Problems and tasks:
1) Answer these questions using the article on iron transport in the tuberculosis bug.
(a) Roughly what share of the world's population does Mycobacterium tuberculosis affect?
(b) Who led the researchers who worked out the iron uptake mechanism?
(c) What had been the bottleneck in targeting the iron survival strategy?
2) Carry on the article on iron transport in the tuberculosis bug from its last sentence.

Document section:
-.-.-

Elucidating iron transport mechanisms in tuberculosis bug identifies new TB drug targets
- 6 May 2008It is pathetically true that Mycobacterium tuberculosis, the causative agent of TB is still thriving the test of scientific interventions despite affecting almost one -third of the worlds’ population. The fact that it takes approximately one human life every 15 second somewhere in the world is an unfortunate death statistics unmatched by any other microbe.
Researchers from India led by Professor Seyed E Hasnain of the Institute of Life Sciences, at the University of Hyderabad, India have worked out the mechanism of iron uptake system of Mycobacterium tuberculosis, which is considered to be one of the important drug targets.
Iron acquisition and regulation in intracellular pathogens especially mycobacterium is a central survival mechanism working at the interface of host-pathogen interactions and is, therefore, a promising target for intervention. However, the bottleneck so far in targeting this important survival strategy was the absence of understanding of the mechanism of iron acquisition and transport in mycobacterium.

-.-.-

Information shown:
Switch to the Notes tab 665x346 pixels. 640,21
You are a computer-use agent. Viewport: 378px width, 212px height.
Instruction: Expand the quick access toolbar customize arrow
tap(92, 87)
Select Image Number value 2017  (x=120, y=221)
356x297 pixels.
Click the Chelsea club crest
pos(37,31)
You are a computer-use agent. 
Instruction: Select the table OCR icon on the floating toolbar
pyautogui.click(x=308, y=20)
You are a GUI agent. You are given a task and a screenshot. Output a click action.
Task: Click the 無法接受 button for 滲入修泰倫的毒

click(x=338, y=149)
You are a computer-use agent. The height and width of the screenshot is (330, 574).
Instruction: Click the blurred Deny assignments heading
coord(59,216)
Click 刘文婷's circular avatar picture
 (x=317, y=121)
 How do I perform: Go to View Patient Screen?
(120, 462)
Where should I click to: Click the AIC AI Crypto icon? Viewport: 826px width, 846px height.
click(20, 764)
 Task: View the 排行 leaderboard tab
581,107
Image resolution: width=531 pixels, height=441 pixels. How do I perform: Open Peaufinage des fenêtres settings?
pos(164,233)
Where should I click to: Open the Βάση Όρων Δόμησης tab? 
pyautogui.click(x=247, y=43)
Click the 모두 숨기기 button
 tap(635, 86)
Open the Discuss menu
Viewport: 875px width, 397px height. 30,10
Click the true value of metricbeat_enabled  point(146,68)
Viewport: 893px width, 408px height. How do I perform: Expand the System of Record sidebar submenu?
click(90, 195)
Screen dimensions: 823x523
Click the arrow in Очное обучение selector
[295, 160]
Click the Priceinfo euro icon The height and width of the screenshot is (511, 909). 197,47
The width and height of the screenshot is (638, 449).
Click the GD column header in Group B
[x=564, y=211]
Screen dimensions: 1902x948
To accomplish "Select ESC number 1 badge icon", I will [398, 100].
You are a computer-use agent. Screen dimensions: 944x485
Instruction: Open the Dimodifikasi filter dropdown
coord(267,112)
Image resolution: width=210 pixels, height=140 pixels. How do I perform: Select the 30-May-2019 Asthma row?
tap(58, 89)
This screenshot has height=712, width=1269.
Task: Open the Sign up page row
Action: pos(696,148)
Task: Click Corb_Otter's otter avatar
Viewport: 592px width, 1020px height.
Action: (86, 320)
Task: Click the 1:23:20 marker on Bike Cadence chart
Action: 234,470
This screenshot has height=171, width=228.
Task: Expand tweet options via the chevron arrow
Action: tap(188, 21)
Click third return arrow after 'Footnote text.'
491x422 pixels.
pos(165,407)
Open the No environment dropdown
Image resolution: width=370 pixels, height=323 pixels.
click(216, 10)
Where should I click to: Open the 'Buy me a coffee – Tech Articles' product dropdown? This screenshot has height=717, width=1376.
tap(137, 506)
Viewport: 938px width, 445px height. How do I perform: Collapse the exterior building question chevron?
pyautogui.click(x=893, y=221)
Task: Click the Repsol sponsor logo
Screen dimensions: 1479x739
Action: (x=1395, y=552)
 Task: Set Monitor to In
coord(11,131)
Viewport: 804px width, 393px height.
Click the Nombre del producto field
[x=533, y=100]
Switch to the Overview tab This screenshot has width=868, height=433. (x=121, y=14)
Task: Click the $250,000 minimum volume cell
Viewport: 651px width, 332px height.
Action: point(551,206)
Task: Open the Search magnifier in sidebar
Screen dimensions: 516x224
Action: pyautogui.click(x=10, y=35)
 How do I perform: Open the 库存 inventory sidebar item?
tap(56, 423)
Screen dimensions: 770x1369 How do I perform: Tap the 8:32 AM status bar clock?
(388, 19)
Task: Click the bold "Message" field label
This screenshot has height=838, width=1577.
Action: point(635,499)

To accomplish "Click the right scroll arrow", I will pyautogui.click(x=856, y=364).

-.-.-

Answers by item:
1)
(a) Almost one-third of the world's population.
(b) Professor Seyed E Hasnain of the Institute of Life Sciences at the University of Hyderabad, India.
(c) The absence of understanding of the mechanism of iron acquisition and transport in mycobacterium.

2)
This research, appearing in the May 7 issue of the open-access journal PLoS ONE, has accomplished this challenging task by employing various in vitro and in vivo methods to elucidate how the bacterium that causes TB can import iron from the cell where it lives. It is important to know how the TB bacillus survives in the low iron environment of the human host by making use of its unique iron transport machinery. With this discovery of iron transport machinery in mycobacterium, the field has been made open for targeting this pathway for therapeutic interventions by development of new drugs.